Sons of American fathers and British mothers, their fathers being military personnel stationed at the West Ruislip USAF base in London, all three attended London Central High in Bushey, Hertfordshire in the mid-60s where they met while playing in two different bands.
They eventually got together and formed the rock band America, honoring the name of the homeland they had hardly even seen during their several travels around the world. They played their first gigs in pubs and clubs in the London area, including some highlights at the Roundhouse, where Pink Floyd had been playing at the beginning of their own career.
Their first LP was recorded at Trident and Morgan studios in London and produced by Ian "Sammy" Samwell, who was known for the hits he had written for Cliff Richard, with the assistance of Jeff Dexter.
The album was initially released in Europe with only moderate success and without the breakout hit "A Horse With No Name." Samwell helped the group to record and persuaded the Warner Brothers label to release the new song on an EP which was highly popular in the United States as well as in Europe.
America the album was re-released with "Horse", and quickly went platinum with the other favorites "I Need You," "Sandman," and "Riverside." Their second album, appropriately named Homecoming, saw the band moving back to the United States to record. The most notable song was "Ventura Highway."

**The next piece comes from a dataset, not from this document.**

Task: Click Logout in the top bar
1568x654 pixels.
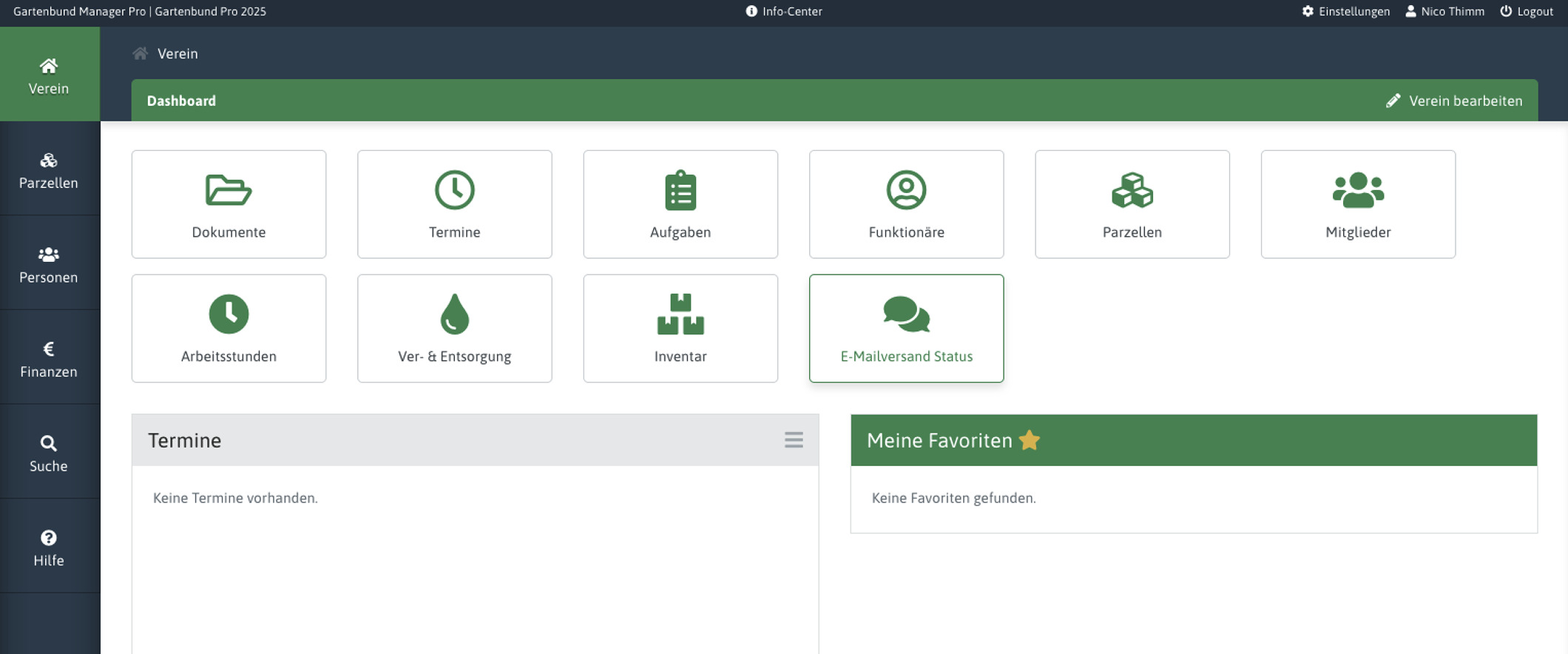Action: point(1527,11)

The group's fourth album Holiday had them with George Martin (former producer for The Beatles), who worked with them through Silent Letter in 1979 with much success. The next album, Hearts, featured "Sister Golden Hair" and "Daisy Jane."
Peek left the group after recording Harbor in 1977. The remaining duo produced many more albums and had one more significant radio hit, "You Can Do Magic," reaching #8 on the pop charts in 1982. Their last top-40 hit was "The Border," which went to #33 on the pop charts (and #4 on the adult contemporary charts) the next year.
America continued with consistent live work and sporadic recordings following their departure from Capitol Records in the mid-80s.
In 1982 America provided the soundtrack for the magical anime film The Last Unicorn. Although officially produced by an American company, the film is an important transitional work in the development of Japanese anime, since most of its animation was subcontracted to the Japanese company Topcraft. The music was composed by Jimmy Webb, though performed by America, and the title song was covered many times later on. The tone is wistful and the themes are of loss.
Beckley released a solo set - "Van Go Gan" - in 1999.
Later, in his post-America career, Peek became a born-again Christian and released some highly-successful Contemporary Christian albums. His autobiography "An American Band" chronicles America's most successful period and his own spiritual journey.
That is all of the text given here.